Presenters: Aaron Boothby and Arman Ameripour
Mentor: Hans Dreyer
PM Poster Presentation
Poster 4
Orthopedic surgeons often utilize a tourniquet during surgical procedures to minimize blood loss and to maintain a clear surgical field. Current clinical dogma is that tourniquet use for up to two hours has no lasting negative impact on muscle tissue. However, our lab has recently shown that tourniquet use downregulates proteins regulating components of the cap-dependent translation initiation and elongation complex and upregulates proteins regulating catabolic pathways (MuRF1 and MAFbx) as well as stress activated protein kinases (SAPK/JNK). Tourniquet induced-anoxia reduces the rate of muscle cell metabolism. Studies have shown that the resultant ATP deficit leads to failure of the sodium potassium pump and subsequently to the building up of intracellular sodium and chloride ions. This change in ionic concentration causes water uptake and cell swelling.

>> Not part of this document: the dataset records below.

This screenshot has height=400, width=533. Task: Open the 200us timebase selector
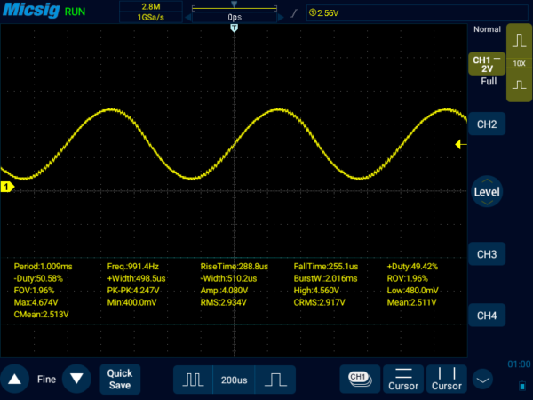(x=234, y=379)
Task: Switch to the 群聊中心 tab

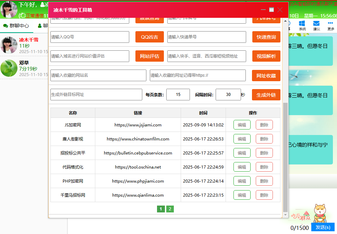Action: point(15,25)
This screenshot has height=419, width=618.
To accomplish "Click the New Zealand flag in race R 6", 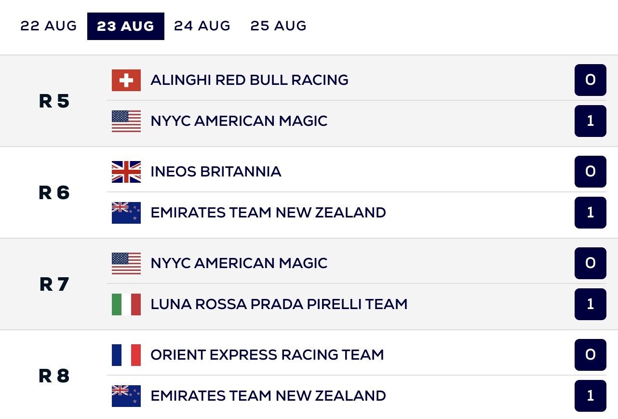I will click(126, 213).
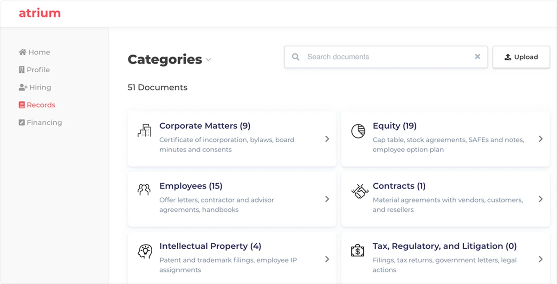Navigate to Hiring section
This screenshot has width=557, height=284.
pos(35,88)
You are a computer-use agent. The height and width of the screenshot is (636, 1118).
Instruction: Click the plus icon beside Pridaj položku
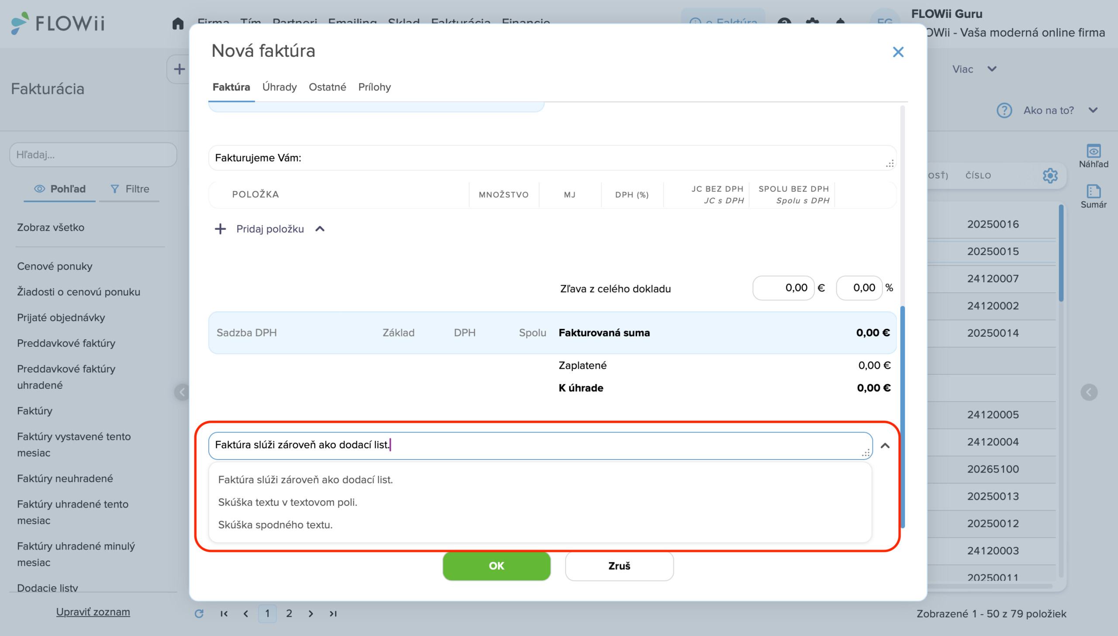coord(221,229)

In this study, we used immunohistochemistry to analyze morpho- logical changes in muscle cells resulting from tourniquet-induced ischemia and subsequent reperfusion. We hypothesize that tourniquet use will result in muscle cell swelling. Preliminary data supports our hypothesis. Further research is needed to examine the role that cell swelling may play in post-surgical atrophy.